By Maria Gallucci - Attempts to rein in corruption in Nigeria’s oil sector are reportedly falling short. The head of a government-run transparency initiative says officials have largely ignored his fact-finding reports and made it difficult for his organization to effectively police Africa’s biggest oil industry, Bloomberg News reported on Friday.
“Those who are benefiting from this forgery called Nigeria will like to keep it at all costs,” Ledum Mitee, a lawyer and former activist, told the news agency from Abuja, the capital. “All these people pilfering from the country are in bed together.”
A spokesman for President Goodluck Jonathan did not return Bloomberg’s repeated requests for comments, the news agency said.
Oil and gas exports account for close to 80 percent of government revenue in Nigeria. Allegations of missing oil funds date back to the 1970s, during the infancy of the state-owned Nigerian National Petroleum Corporation (NPPC). In the 1990s, an official investigation found that $12 billion in oil revenue was unaccounted for under the government of military ruler Ibrahim Babandgida, Bloomberg noted.
Nigeria set up its Extractive Industries Transparency Initiative (NEITI) in 2004 after the government agreed to comply with international standards that require oil and mining companies and governments to publish all payments. Seven years ago, Nigeria passed a law that allows NEITI to collect and analyze payment data from all energy companies operating in the country, including Royal Dutch Shell PLC (NYSE:RDS.A), Exxon Mobil Corp. NYSE:XOM, Chevron Corp. NYSE:CVX, and Italy’s Eni SpA BIT:ENI.
Shell said this week it was selling its Nigerian assets -- worth up to $5.2 billion -- over concerns of theft and corruption in the Niger Delta region. Last February, the oil giant said it was forced to shut down one of its pipelines after thieves drilled holes through it. Eni and the French company Total SA NYSE:TOT are also selling some of their shares in Nigerian oil infrastructure assets.
NEITI has audited oil and gas industry payments made from 1999 to 2011 and is now examining 2012 to 2013 oil industry payments and revenue, Mitee told Bloomberg. The latest audit report, which looked at 2009 to 2011, found that at least $23.2 billion of oil income wasn’t deposited into the national accounts operated by the central bank and NNPC at JP Morgan Chase & Co. in New York, Bloomberg noted.

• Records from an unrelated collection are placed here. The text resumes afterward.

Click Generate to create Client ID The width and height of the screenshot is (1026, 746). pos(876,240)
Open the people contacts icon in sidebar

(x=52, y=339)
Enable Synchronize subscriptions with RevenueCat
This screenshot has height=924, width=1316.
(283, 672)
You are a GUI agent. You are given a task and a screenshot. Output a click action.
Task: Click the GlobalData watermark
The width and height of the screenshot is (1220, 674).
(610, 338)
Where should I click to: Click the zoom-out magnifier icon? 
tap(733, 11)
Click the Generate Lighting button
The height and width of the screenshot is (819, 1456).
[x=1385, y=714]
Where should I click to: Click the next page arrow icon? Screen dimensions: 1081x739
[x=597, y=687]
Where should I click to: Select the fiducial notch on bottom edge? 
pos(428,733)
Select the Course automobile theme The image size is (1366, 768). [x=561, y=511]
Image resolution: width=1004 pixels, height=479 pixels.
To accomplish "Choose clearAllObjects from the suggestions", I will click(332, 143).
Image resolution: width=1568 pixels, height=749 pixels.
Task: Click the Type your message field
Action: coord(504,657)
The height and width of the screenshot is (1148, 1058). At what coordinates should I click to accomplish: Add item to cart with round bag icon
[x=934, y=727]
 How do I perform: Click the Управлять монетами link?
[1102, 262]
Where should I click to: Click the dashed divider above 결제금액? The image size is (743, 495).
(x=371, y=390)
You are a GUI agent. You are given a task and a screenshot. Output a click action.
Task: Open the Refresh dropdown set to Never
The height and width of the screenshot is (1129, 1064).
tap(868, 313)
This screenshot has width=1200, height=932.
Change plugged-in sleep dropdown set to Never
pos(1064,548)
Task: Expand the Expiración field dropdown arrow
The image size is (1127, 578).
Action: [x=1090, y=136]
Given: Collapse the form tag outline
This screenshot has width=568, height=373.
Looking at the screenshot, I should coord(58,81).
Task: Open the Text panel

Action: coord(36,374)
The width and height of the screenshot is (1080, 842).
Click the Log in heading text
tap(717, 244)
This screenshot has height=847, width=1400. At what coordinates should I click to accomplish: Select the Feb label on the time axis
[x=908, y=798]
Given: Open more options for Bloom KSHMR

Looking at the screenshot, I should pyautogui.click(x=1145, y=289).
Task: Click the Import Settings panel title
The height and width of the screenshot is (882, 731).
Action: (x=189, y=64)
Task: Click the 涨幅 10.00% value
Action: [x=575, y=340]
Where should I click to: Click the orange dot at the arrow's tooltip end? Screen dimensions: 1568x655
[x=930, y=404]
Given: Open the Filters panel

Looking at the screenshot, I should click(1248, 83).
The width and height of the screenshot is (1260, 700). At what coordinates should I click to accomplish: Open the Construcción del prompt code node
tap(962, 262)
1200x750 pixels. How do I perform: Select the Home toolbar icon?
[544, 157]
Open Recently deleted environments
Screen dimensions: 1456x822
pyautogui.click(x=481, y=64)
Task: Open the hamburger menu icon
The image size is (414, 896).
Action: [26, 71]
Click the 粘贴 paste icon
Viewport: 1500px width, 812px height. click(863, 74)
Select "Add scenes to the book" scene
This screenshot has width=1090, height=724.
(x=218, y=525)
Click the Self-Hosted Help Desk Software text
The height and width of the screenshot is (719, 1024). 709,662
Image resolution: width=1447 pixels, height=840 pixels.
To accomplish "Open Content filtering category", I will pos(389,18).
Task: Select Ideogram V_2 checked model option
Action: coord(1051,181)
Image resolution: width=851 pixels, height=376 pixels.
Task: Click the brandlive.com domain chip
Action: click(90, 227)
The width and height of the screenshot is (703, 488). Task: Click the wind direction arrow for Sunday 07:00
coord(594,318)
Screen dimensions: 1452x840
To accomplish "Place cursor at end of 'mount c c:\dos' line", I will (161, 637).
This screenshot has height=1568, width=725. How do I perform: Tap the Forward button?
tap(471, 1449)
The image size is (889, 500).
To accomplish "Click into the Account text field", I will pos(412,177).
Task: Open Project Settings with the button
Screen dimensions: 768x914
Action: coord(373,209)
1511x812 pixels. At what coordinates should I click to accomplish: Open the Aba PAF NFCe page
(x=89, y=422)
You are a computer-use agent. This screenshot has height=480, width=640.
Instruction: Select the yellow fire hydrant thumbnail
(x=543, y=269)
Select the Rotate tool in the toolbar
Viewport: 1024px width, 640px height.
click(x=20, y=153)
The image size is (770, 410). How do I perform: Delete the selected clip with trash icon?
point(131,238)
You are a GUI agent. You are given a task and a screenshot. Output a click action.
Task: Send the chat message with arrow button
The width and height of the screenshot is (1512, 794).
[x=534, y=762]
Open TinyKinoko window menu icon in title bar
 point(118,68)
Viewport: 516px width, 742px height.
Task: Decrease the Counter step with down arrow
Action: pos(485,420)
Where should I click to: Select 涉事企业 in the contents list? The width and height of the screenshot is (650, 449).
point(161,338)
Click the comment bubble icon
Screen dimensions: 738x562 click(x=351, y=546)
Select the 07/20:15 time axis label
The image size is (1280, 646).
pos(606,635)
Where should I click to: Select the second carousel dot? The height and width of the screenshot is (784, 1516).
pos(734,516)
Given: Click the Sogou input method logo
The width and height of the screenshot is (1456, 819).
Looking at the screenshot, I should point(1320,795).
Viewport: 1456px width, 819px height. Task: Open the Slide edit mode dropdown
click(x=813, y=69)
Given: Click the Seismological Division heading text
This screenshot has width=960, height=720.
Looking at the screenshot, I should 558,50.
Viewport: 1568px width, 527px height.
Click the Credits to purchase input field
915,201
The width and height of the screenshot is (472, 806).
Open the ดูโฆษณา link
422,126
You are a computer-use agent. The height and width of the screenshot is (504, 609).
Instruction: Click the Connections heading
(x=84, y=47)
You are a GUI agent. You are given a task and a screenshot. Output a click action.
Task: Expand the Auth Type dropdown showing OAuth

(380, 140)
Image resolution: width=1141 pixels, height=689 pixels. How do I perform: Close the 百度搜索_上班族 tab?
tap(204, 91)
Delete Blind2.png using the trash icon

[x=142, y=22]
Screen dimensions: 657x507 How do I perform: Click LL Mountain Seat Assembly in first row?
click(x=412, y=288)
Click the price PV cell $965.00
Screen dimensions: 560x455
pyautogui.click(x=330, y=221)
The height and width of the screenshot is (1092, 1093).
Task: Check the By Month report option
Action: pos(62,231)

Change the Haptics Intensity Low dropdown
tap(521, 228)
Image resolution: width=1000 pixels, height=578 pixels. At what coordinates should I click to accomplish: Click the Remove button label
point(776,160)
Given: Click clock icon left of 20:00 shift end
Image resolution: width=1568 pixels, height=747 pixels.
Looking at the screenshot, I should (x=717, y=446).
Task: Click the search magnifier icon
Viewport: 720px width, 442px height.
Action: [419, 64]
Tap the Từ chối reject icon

Mitee complained that his organization is only equipped to review old files for hints of past corruption. He said that NEITI should be allowed to monitor the oil industry in real time, including by installing meters at pipeline wellheads, which would indicate whether and where crude oil went missing on its way to the export terminal.
The chairman added that Nigerian lawmakers should advance a proposed Petroleum Industry Bill, which has been stuck in parliament for six years due to political wrangling with global oil companies over proposed tax and royalty terms, Bloomberg said. The measure would also help clear up NNPC’s confusing role as industry regulator and national oil company, Mitee told the news agency.